What to work on. In the lines that open with the one containing "Describe the element at coordinates (1322, 183)" and close with the one containing "the terms you", swap "Describe" for "Identify". Return only those lines, with everything else left unchanged.

>> Start Entries supplied

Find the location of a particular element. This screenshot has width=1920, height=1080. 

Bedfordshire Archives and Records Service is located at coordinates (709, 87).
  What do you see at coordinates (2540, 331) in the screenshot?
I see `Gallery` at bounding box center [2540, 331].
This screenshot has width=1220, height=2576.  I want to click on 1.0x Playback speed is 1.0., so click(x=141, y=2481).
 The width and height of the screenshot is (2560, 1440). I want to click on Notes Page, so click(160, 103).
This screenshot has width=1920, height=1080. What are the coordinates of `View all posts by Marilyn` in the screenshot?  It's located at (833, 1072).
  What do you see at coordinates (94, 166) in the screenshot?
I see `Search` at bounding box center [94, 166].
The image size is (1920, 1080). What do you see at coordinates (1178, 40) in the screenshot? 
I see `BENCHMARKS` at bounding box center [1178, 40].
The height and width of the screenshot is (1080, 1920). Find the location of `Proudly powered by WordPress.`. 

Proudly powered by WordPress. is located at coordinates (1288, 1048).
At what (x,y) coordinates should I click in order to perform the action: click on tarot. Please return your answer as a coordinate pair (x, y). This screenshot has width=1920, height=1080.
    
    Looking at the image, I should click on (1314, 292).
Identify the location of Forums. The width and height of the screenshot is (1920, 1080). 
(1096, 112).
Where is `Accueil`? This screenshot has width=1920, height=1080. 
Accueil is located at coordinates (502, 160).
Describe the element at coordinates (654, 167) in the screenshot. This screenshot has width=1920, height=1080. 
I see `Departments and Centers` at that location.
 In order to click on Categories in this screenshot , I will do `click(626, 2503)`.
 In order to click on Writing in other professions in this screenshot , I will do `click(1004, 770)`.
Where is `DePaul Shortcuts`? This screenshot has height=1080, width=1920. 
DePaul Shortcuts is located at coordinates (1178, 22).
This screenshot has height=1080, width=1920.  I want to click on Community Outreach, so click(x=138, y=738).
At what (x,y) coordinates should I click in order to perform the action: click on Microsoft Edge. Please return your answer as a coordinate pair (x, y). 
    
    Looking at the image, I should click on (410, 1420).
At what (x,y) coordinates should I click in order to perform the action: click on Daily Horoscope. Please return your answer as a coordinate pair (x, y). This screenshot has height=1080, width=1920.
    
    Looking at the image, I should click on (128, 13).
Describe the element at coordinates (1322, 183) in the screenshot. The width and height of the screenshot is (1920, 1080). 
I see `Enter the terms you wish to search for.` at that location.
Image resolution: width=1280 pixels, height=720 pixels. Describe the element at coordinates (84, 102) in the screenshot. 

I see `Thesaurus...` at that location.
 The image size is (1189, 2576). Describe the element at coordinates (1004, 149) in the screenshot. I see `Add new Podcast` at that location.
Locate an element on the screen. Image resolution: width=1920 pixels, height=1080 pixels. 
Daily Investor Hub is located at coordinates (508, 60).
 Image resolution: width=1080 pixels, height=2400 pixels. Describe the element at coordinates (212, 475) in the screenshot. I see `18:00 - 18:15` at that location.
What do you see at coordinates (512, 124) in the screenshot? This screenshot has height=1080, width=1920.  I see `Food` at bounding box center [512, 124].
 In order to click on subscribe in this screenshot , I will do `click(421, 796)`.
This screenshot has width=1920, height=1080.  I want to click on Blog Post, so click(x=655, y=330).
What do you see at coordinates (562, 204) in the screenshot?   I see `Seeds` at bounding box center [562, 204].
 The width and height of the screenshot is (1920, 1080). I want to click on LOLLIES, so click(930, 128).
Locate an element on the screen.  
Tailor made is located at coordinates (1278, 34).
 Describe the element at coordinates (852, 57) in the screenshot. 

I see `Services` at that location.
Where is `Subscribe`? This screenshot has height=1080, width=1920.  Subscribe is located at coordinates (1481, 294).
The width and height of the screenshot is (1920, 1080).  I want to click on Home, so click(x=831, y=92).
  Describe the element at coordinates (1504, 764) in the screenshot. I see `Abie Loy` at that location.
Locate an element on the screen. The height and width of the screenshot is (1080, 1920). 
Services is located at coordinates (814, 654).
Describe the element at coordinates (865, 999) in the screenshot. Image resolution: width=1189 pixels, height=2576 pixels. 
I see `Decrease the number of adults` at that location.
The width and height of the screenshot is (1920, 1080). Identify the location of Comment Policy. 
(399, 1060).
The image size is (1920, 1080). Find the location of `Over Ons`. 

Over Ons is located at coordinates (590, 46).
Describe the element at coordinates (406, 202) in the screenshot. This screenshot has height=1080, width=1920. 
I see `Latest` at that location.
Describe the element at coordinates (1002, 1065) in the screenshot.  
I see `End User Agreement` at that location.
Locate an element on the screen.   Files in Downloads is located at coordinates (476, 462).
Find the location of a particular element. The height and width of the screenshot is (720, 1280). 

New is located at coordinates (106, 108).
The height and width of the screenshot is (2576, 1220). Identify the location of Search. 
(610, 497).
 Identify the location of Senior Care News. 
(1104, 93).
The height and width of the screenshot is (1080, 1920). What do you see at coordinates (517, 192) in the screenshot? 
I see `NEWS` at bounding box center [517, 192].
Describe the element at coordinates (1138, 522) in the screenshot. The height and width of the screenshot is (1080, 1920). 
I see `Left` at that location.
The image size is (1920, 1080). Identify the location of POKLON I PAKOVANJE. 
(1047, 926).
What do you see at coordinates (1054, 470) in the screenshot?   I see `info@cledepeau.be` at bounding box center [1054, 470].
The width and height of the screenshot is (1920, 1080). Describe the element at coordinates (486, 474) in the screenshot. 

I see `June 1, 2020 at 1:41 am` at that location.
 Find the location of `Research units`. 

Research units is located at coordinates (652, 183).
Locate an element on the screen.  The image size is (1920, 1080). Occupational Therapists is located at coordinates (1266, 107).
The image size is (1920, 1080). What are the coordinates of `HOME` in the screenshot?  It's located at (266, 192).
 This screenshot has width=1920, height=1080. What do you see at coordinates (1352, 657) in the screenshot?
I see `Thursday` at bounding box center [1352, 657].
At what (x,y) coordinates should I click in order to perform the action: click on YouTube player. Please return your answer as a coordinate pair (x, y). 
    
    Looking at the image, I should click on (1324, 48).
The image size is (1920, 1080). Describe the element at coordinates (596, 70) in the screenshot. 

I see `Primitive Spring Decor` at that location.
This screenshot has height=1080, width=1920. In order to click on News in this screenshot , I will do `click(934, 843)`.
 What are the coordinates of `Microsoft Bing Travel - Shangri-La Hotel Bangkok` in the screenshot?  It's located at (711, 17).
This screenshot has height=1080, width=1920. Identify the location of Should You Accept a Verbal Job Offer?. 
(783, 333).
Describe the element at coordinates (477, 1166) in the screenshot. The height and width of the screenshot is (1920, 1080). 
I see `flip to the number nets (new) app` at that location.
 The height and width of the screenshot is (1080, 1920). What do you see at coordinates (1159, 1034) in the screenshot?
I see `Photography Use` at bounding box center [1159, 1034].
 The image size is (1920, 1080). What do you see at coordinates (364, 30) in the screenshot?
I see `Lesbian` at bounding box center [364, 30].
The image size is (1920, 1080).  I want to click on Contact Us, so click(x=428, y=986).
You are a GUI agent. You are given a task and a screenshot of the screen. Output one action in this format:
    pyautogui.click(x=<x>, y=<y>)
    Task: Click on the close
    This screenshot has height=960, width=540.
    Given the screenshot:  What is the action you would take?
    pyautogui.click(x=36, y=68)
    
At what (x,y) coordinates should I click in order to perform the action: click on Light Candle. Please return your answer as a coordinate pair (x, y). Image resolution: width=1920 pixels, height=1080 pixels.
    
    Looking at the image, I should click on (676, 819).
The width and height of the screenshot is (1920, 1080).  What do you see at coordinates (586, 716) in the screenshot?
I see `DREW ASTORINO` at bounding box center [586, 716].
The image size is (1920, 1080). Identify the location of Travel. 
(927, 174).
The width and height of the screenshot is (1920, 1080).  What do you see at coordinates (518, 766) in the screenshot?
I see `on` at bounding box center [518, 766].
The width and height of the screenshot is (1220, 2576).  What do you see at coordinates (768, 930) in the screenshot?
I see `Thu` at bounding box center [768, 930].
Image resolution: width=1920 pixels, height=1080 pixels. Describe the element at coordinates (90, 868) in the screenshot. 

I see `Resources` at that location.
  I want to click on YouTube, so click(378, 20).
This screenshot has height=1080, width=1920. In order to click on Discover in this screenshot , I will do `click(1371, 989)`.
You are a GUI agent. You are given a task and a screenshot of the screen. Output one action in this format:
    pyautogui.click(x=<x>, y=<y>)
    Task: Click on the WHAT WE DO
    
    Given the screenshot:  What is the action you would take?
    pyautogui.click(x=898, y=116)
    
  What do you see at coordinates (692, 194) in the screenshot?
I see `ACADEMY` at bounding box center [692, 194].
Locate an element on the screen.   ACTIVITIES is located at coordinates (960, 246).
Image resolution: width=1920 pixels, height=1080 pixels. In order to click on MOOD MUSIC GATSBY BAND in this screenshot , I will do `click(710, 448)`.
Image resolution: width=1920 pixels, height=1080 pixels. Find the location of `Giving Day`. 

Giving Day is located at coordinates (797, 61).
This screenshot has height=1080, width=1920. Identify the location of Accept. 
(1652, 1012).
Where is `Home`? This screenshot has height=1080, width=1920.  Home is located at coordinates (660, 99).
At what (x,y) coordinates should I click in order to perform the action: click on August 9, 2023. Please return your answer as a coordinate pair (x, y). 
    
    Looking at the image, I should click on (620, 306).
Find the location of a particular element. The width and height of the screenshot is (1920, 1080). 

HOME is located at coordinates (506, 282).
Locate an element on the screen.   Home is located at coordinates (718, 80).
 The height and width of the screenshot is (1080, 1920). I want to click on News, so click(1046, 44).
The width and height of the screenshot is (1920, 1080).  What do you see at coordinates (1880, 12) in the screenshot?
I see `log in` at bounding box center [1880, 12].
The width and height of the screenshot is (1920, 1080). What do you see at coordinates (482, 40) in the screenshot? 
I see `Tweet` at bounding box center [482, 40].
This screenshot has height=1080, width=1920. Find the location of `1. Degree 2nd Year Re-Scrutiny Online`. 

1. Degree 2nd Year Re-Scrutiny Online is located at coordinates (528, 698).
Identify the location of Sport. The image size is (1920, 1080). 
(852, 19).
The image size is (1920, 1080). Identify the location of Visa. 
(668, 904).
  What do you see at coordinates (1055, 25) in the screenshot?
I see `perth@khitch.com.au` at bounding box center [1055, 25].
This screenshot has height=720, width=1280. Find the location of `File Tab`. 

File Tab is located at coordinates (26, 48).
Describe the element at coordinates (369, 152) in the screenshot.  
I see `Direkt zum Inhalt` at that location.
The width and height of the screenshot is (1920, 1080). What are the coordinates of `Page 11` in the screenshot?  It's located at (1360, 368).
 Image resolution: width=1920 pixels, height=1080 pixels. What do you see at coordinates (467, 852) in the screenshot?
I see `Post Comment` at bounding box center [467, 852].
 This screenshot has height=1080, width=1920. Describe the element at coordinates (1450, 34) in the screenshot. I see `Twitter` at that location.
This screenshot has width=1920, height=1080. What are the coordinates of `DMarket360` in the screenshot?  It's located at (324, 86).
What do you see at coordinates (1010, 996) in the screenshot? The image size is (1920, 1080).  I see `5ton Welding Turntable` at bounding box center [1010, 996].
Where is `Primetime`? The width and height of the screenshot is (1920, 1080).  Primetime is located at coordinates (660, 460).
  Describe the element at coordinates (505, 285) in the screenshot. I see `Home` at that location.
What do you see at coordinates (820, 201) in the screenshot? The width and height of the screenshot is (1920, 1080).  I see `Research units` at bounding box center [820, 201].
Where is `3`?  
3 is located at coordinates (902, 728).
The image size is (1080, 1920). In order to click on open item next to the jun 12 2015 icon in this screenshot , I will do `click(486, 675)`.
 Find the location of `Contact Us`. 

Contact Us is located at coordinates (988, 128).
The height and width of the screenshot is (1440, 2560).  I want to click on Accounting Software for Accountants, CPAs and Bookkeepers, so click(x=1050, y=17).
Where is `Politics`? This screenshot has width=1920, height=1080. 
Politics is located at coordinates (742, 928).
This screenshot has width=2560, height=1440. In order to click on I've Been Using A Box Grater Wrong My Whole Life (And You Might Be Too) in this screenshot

>> End Entries supplied

Response to the exercise.
Identify the element at coordinates (1322, 183) in the screenshot. The width and height of the screenshot is (1920, 1080). 
I see `Enter the terms you wish to search for.` at that location.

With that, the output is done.